Taking 8g of domestic coal-based porous carbon, grinding the domestic coal-based porous carbon to 200 meshes, and mixing the obtained mixture with coal according to the weight ratio of copper nitrate to coal of 1.5: 8, adding 1.5g of copper nitrate into 40ml of water, dissolving, adding 8g of coal, transferring the coal to a flask with a condensing reflux pipe after the coal is completely soaked, and heating for 2 hours at 160 ℃. The reaction was then washed with copious amounts of distilled water and filtered.
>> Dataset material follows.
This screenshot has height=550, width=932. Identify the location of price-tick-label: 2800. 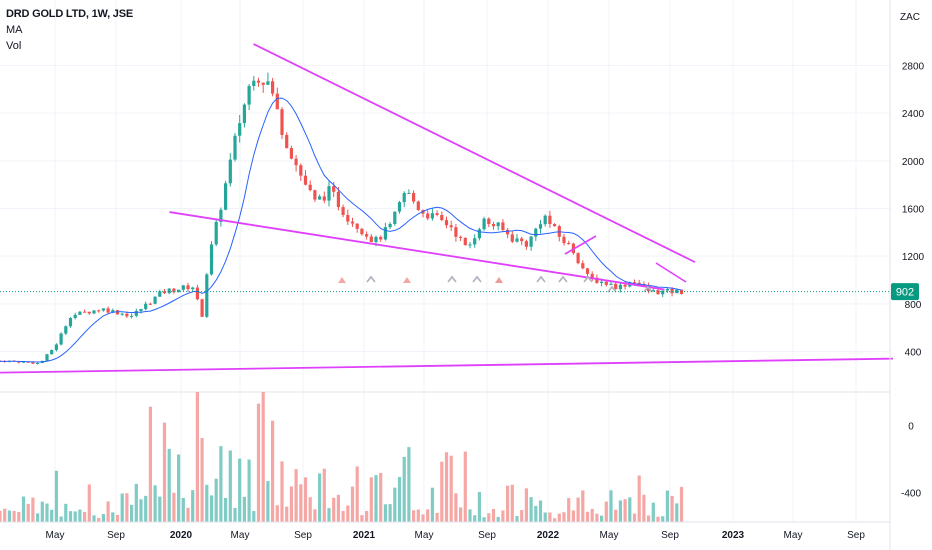
(914, 68).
Putting the mixture into a tube furnace, and heating and activating the mixture for 1 hour at 700 ℃. Taking out, and mixing the modified coal-based porous carbon: super P: PVDF 8: 1: 1, mixing and grinding for 30min, adding NMP, continuously grinding for 10min, and coating on a pole piece to obtain the electrode. The content of ascorbic acid in grapes was measured at a voltage of 0.4V using phosphate as an electrolyte, and the measurement results are shown in table 1.

TABLE 1 ascorbic acid content measurement of different samples

Claims

1. a method for measuring ascorbic acid content by a modified coal-based porous electrode, comprising the steps:

(1) The coal-based porous carbon is crushed to -200 mesh, and then the soluble copper salt and coal are uniformly mixed in water according to the mass ratio of 0.2 to 3:8, and the reaction is refluxed at a temperature of 120 to 160 ° C for 3 to 10 hours. After washing, filtering to obtain a solid precursor; under nitrogen, argon or helium atmosphere, the solid precursor is calcined at a high temperature of 700-1000°C for 1-5 hours to obtain modified coal-based porous carbon;

(2) Modified coal-based porous carbon: Super P:PVDF was prepared in a ratio of 8:1:1 to obtain a modified coal-based porous electrode. Phosphate was used as the electrolyte, and the pH of the electrolyte was controlled to 7 to provide a stable voltage power supply The content of ascorbic acid was detected under the following conditions, and the content of ascorbic acid was 0.03×10 ⁻⁶ to 4.0×10 ⁻³ mol/L.

2 . The method for measuring ascorbic acid content by a modified coal-based porous electrode according to claim 1 , wherein the soluble copper salt is a nitrate or an organic salt of copper. 3 .

3 . The method for measuring ascorbic acid content with a modified coal-based porous electrode according to claim 1 , wherein the stable voltage is 0.2-3V. 4 .

4 . The method for measuring ascorbic acid content by a modified coal-based porous electrode according to claim 1 , wherein: after the modified coal-based porous electrode is discarded, the modified coal-based porous electrode is subjected to a temperature of 700-900 ℃ under the condition of water vapor or carbon dioxide atmosphere. 5 . It can be regenerated by heating at ℃ for 1-5h as activated carbon for adsorption.